Is it the right time for more expenses?
On Wednesday, the Valencia County Commissioners made a decision that had it come at any other time would have been lauded as one of the best decisions they’ve made in a long time.
On a 3-2 vote, the commissioners agreed to enter into a joint powers agreement with the city of Belen to facilitate the building of a hospital.
Over the last year, Belen has shown itself to be a city of grit and fortitude as it pushed for and championed the much-needed hospital. In recent years, it has thrown nearly $23 million in direct infrastructure investment into the area surrounding the city land being made available for a hospital site.
But given the recent revelations about the state of the county’s finance troubles, we wonder whether the county can take on one more fiscal responsibility, given that it already seems to be overburdened by something as common as past-due bills.
On the surface, the JPA seems to indicate that the county isn’t obligated to spend any money, with the obvious exception of the mill levy, to bring this project to fruition.
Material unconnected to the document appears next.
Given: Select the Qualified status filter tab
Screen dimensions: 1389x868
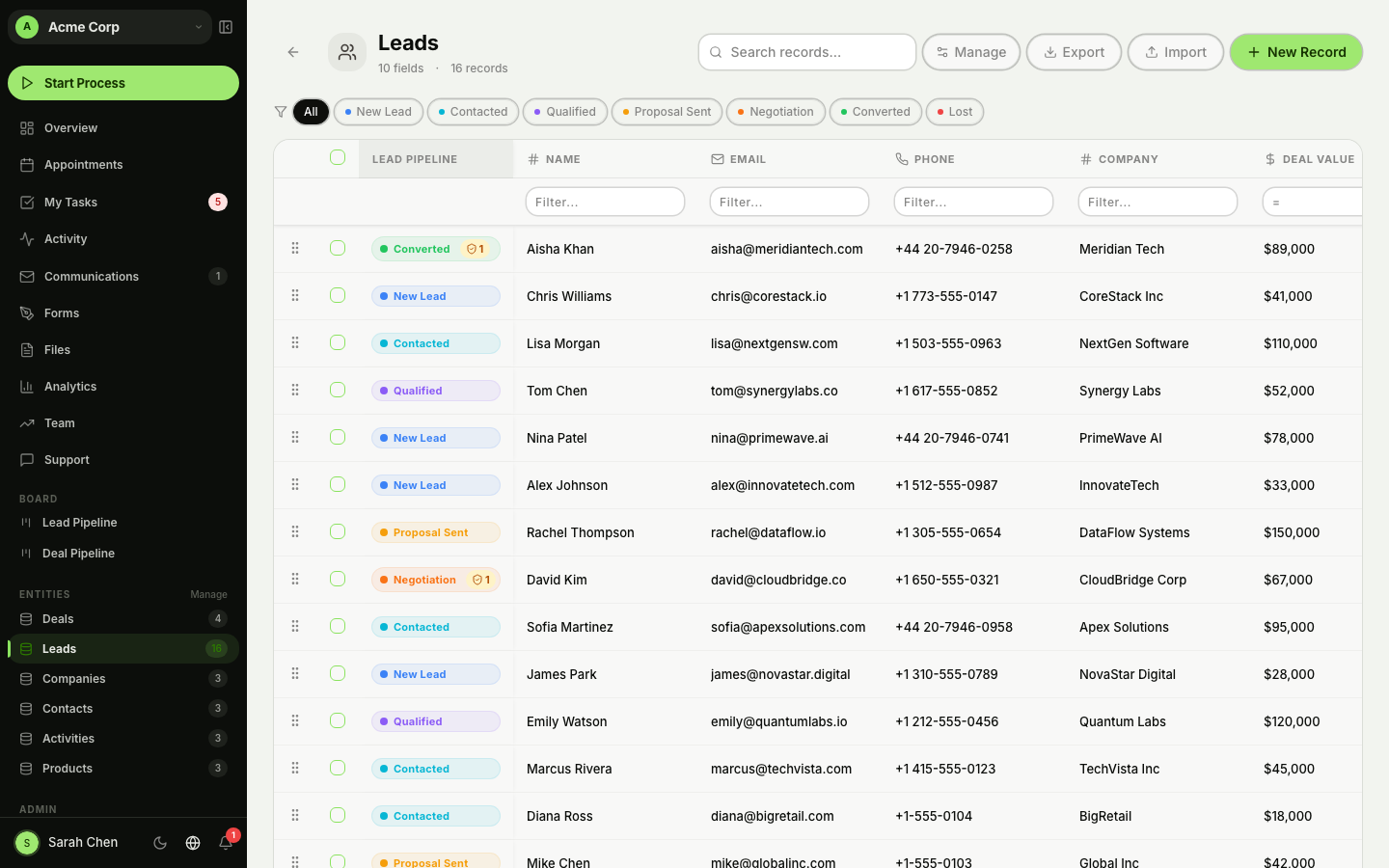Looking at the screenshot, I should 564,112.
However, upon a closer read, the agreement says the county “shall” analyze and evaluate the Belen feasibility study. In the legal world, “shall” is not permissive; it’s an order.
The JPA allows for the validation of the feasibility study to happen one of two ways — “the county,” presumably the commissioners and administration, may conduct and complete its own “internal evaluation,” or it may hire an independent consultant to provide written analysis and report whether the project will be successful and sustainable.
Since the commissioners have time and again declared themselves “not professionals” in the realm of hospital building and operating, why should the taxpayers put their faith in this admitted board of laymen to accurately evaluate the feasibility of what could be the single most important venture in the history of Valencia County?
Wouldn’t it make more sense for the commissioners to hire a consultant? A professional?
It does make sense, but given the fact that the validation of the study will cost tens of thousands of dollars the county doesn’t have, that is something that is most certainly not feasible.
Even if the commissioners chose to do their own evaluation of the study, once it’s accepted, there is still the preparation of the health care facilities contract request for proposal — man hours from staff, administration, county attorneys have to be paid for by the county.
Then there is the practical question of who pays to advertise the RFP — Belen or the county? With a project of this magnitude, the call for a contract needs to be broadcast far and wide. And that doesn’t come cheap.
As any project moves forward, there are always unexpected expenses. At this time, the county barely seems able to handle its known expenses, let alone something not anticipated.
The county needs to face the fact that, while this commission would dearly love to be the one to bring the hospital to the county, its own financial house is in near shambles and in desperate need of attention before it commits to additional expenses.